━━━━━ PROVIDED MATERIAL ━━━━━

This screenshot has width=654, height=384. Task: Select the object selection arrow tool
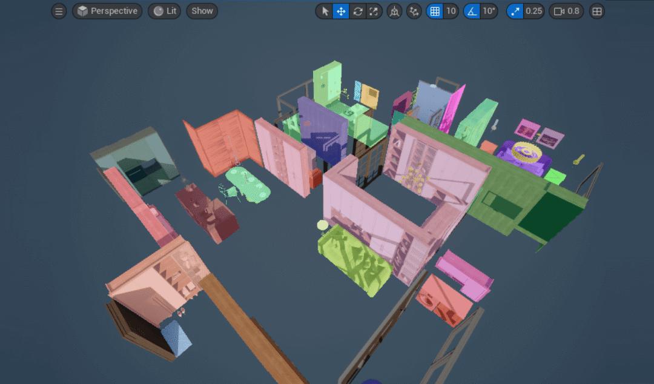pyautogui.click(x=325, y=11)
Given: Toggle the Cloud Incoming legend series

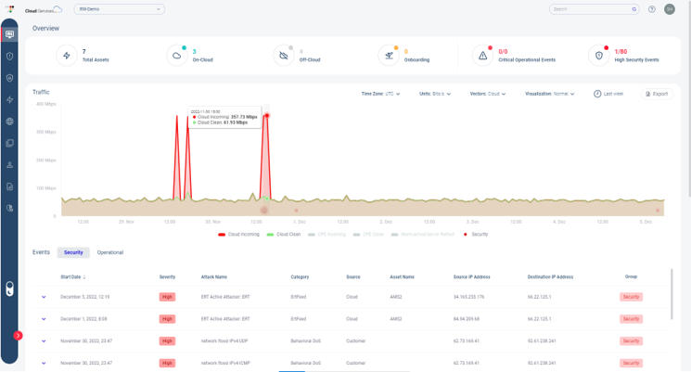Looking at the screenshot, I should tap(239, 235).
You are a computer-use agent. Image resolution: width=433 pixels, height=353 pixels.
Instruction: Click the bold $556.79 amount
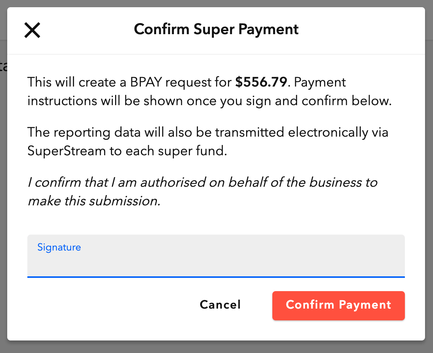click(261, 82)
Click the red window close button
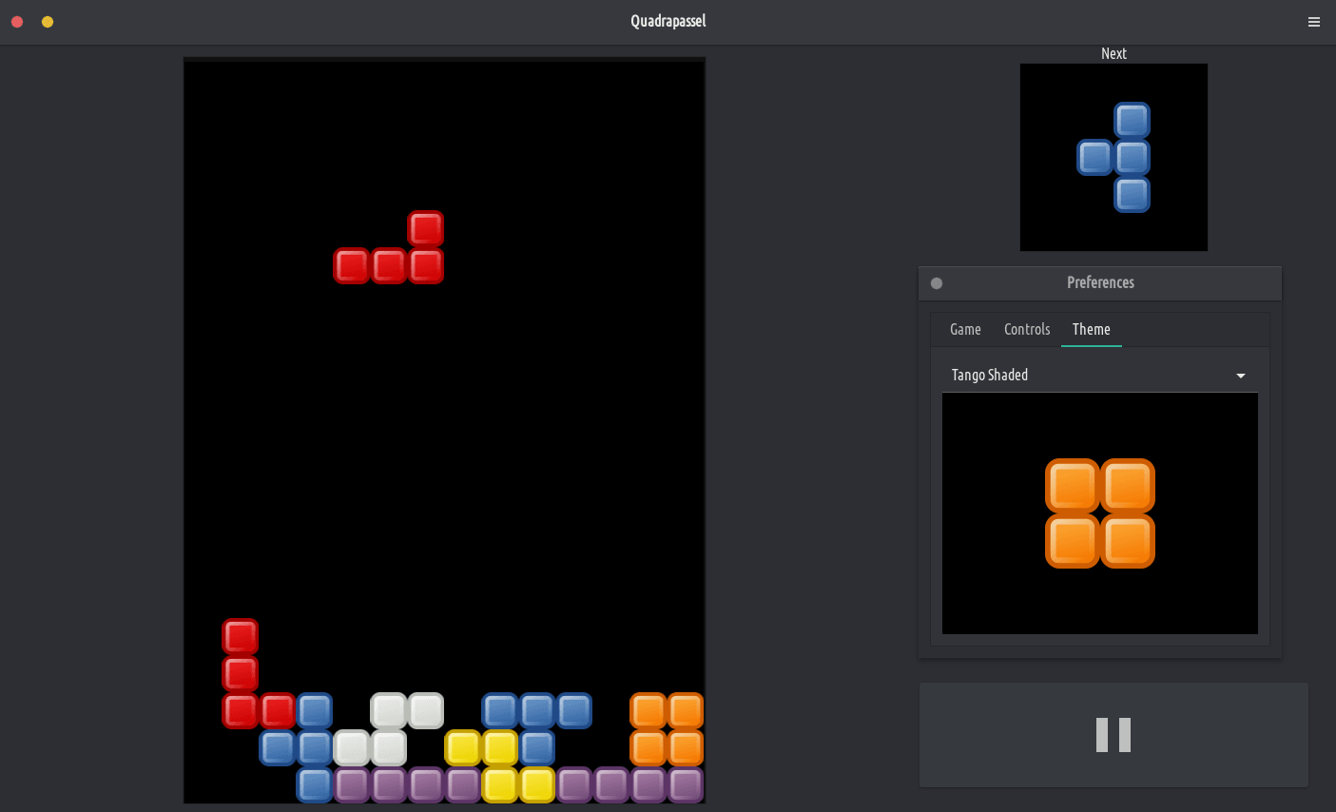 17,22
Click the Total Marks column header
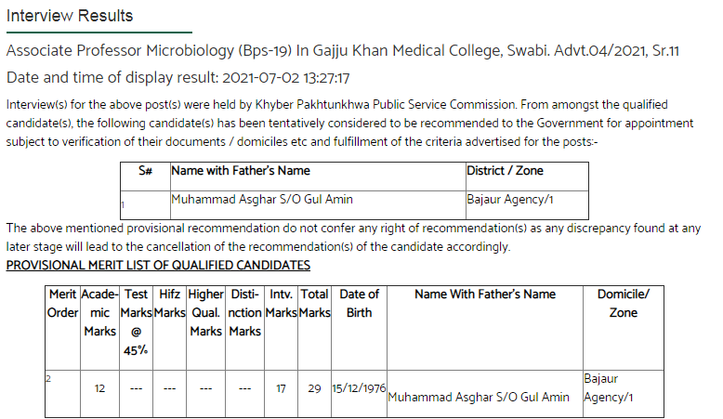This screenshot has height=419, width=723. 314,303

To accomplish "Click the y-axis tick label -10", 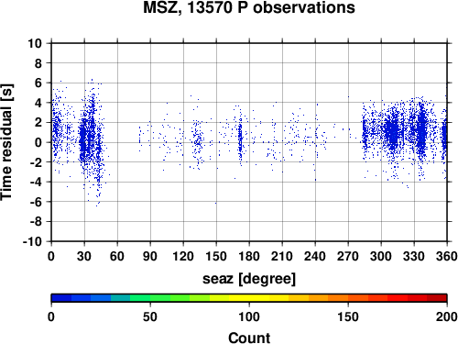I will coord(32,241).
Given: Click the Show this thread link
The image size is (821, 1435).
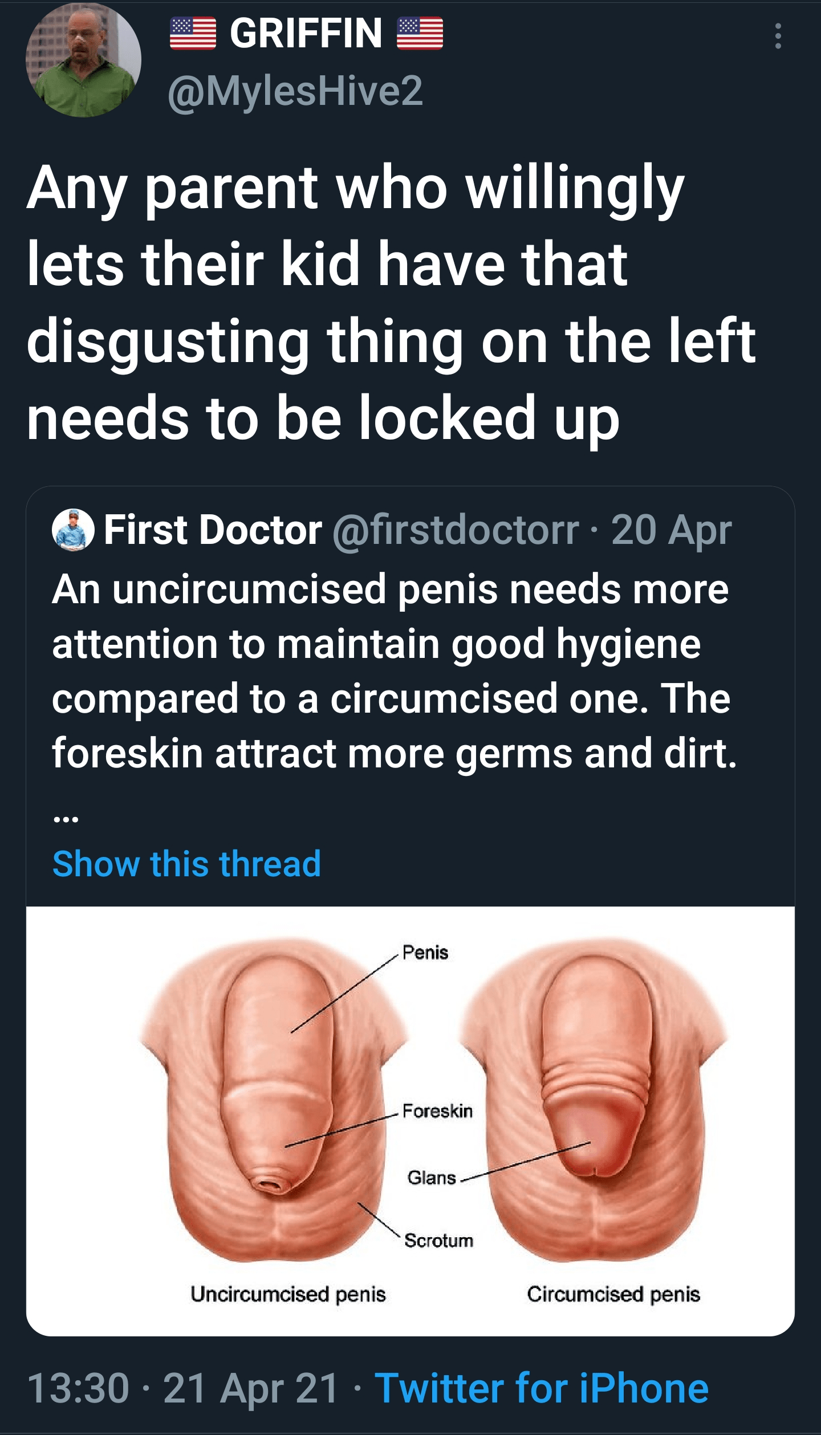Looking at the screenshot, I should click(187, 863).
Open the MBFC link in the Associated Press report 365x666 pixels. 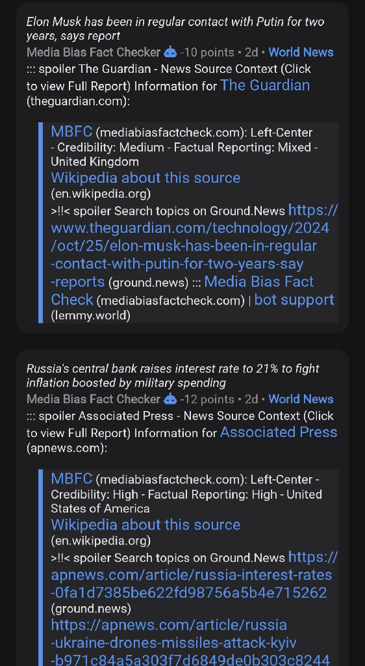[x=71, y=478]

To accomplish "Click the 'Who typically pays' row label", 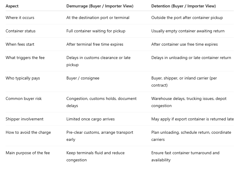I will (x=23, y=78).
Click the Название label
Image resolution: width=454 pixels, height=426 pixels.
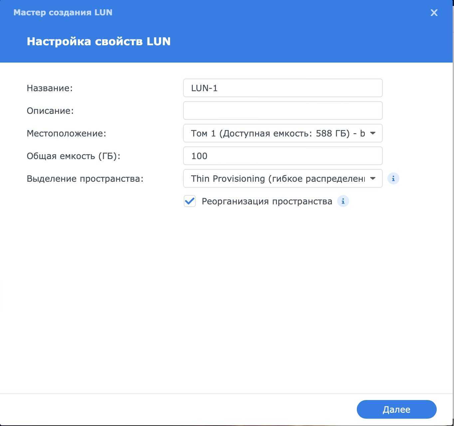tap(50, 88)
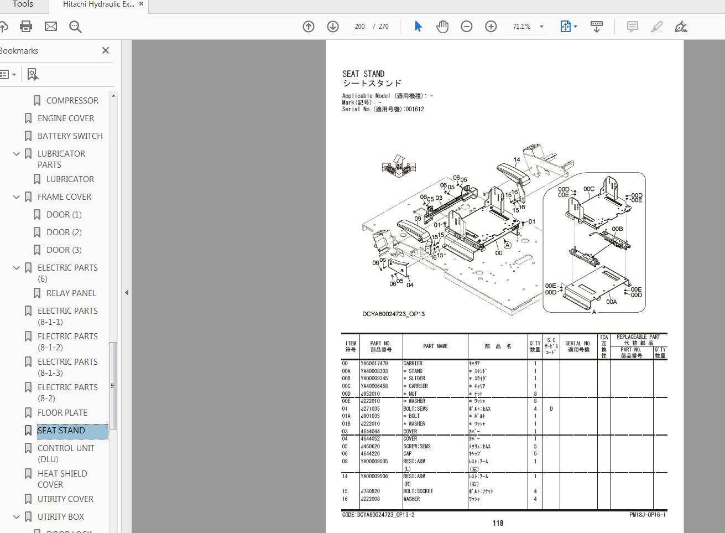Viewport: 725px width, 533px height.
Task: Collapse the FRAME COVER bookmark tree
Action: tap(16, 196)
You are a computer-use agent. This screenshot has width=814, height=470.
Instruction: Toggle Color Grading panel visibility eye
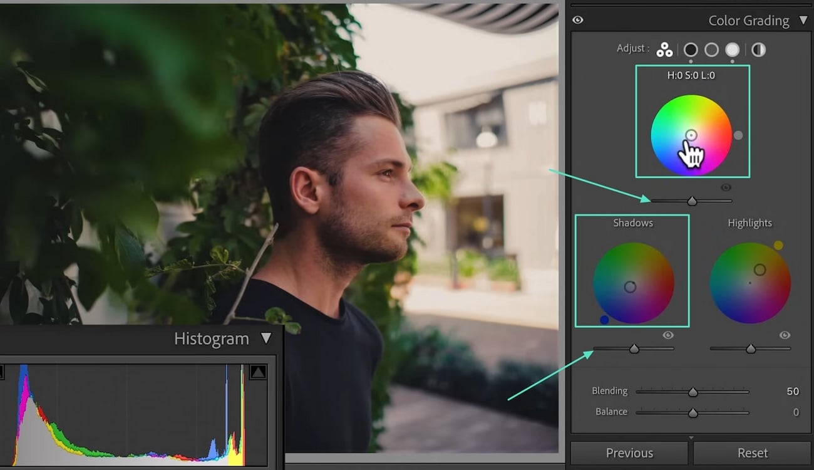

━━━━━

_YOUR OBJECTIVE_
What is needed is an exact copy of the lines from the one containing "You are a computer-use agent. This" through the last line of the records, with every picture left out.

_RESULT OF THE TASK_
You are a computer-use agent. This screenshot has width=814, height=470.
Instruction: Toggle Color Grading panel visibility eye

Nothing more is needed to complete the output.